The relative calm of ocean transportation becomes choppy for international freight as soon as it hits land in North America. On the water, ships may get bigger, the rates may get more volatile and the voyages a bit slower. But the basics haven’t changed. Containers are the same size, contracting occurs much the way it was years ago, and roughly the same cast of carriers prevails.
Once the goods hit the shore, however, it’s fast-forward. Transloading, as just one example, is gaining traction as shippers seek to liberate cargo from the constraints of 40-foot containers and take advantage of a variety of supply chain benefits.
As we write in the agenda for The Journal of Commerce’s inaugural Inland Distribution Conference Sept. 18-19 in Kansas City: “Shippers that transload from ocean to domestic equipment at seaports can realize a wealth of benefit, including fuel savings, freight cost saving, avoiding per-diem and demurrage cost, managing or eliminating chassis issues and allowing the ocean carrier to achieve higher utilization when containers don’t move inland. Shippers can also realize benefits from multishipper co-loading/consolidation at origin and servicing multidelivery points through DC bypass.
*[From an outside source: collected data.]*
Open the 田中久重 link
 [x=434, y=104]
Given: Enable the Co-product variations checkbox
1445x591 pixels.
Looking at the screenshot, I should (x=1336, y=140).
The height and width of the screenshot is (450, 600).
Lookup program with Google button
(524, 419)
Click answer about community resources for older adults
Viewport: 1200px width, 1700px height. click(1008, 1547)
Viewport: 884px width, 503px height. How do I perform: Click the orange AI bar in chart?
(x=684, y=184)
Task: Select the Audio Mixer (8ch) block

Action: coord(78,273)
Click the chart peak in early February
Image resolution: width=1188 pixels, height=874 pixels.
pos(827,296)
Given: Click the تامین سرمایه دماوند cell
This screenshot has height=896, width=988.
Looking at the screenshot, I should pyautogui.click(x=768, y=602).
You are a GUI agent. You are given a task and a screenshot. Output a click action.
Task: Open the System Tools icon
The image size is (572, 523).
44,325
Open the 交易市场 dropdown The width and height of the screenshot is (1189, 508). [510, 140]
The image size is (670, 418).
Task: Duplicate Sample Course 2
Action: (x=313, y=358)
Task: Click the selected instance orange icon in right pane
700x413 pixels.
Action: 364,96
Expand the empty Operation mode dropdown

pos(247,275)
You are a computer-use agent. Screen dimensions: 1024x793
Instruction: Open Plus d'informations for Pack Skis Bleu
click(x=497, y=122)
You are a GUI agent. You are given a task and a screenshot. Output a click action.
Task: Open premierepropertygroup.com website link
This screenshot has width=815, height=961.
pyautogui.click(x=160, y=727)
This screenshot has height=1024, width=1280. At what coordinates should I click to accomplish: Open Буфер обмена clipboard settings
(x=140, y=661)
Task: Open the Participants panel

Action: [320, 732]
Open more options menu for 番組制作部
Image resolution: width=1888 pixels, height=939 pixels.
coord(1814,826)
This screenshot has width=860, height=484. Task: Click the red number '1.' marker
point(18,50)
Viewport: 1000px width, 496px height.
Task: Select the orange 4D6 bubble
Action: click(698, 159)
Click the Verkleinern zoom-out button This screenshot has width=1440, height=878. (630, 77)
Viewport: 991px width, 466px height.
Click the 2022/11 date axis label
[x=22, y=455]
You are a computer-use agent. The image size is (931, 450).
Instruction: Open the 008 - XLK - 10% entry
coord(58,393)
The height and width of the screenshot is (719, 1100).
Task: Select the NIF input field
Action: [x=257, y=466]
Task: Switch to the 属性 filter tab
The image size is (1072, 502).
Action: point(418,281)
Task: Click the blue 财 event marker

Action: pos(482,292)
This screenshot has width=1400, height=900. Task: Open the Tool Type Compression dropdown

Transloading also allows the shipper to prioritize or postpone delivery into a location based on inventory needs or capacity constraints. Transloading has been growing: transloading in L.A.-Long Beach in 2012 increased to 31.9 percent of total imports, up from 30.3 percent in 2011, according to TTX.”
But transloading is the tip of the iceburg in terms of changes sweeping through logistics beyond the seaport — the inland distribution process we describe as “the process of strategically transporting and positioning imported goods at inland North American locations for effective onward distribution to retail locations and direct to consumers. Conversely it is the process of moving exports to coasts and land borders and how imports and exports converge at inland hubs.”
Whereas retail merchandise and other cargo used to stop and start multiple times along its path, today its movement is a continuous flow, more slowly as shippers seek lower-cost transportation modes such as intermodal, but more continuously, the outgrowth of better planning, improved visibility and a relentless push to reduce cost and inefficiency out of the system, often driven by chief financial officers.
To accomplish this, shippers are juggling transportation modes as never before; whereas shippers’ use of modes used to be fairly static, today shippers are increasingly flexing among truckload, less-than-truckload and intermodal, depending on where goods need to be and when.
As we describe in the Inland Distribution program: “In the past shippers were to some extent defined by the mode or modes they used, and if they utilized more than one mode it was part of a set strategy that changed little from year to year. Today that has all changed. As truckload capacity tightens and rates go up, shippers aren’t just converting to intermodal but adapting a dynamic, flexible approach that could involve a mix of intermodal, LTL, parcel and private fleets that better serve more complex, fast-changing supply chains. That could involve sharing space in trailers or containers with other shippers, converting parcel to truckload or LTL to parcel.
“LTL in particular is coming out of a massive realignment that better positions the sector to connect with seaports and has left it more efficient overall. Driving modal flexibility is data and technology that didn’t exist just a few years ago, often made available by 3PLs and non-asset freight brokers. Understanding how to operate in such a dynamic transport environment is critical for shippers that need to optimize transportation to reduce costs and support company strategy.”
As shippers seek logistics solutions in response to pressures in their own competitive arenas — like how to respond to Amazon if you are a retailer — they are confronting a transformed transportation landscape. For example, as we further state in the Inland Distribution program, “Since deregulation in the 1980s, long-haul trucking has been a reliably low-cost transport option for shippers. If you didn’t like one carrier’s rate, there was always another carrier ready to haul freight for less. Lower trucking costs helped reduce the cost of logistics as a percentage of GDP. But those days are fading in the rearview mirror, and the clock is ticking for shippers who don’t rethink their transportation strategies. For any number of reasons, many of them legacies of the Great Recession, shippers can expect trucking rates to trend upward over the long term.”
And trucking sectors such as LTL look very different, as we write: LTL carriers have “closed hundreds of terminals, reflowed distribution into new lanes and slashed transit times. In part, this is a reaction to the billions of dollars lost during the recession — these companies had to change to survive. But more and more, the changes reflect new supply chain realities, including slow-steaming container ships, embarrassingly lean inventories and same-day e-commerce orders.”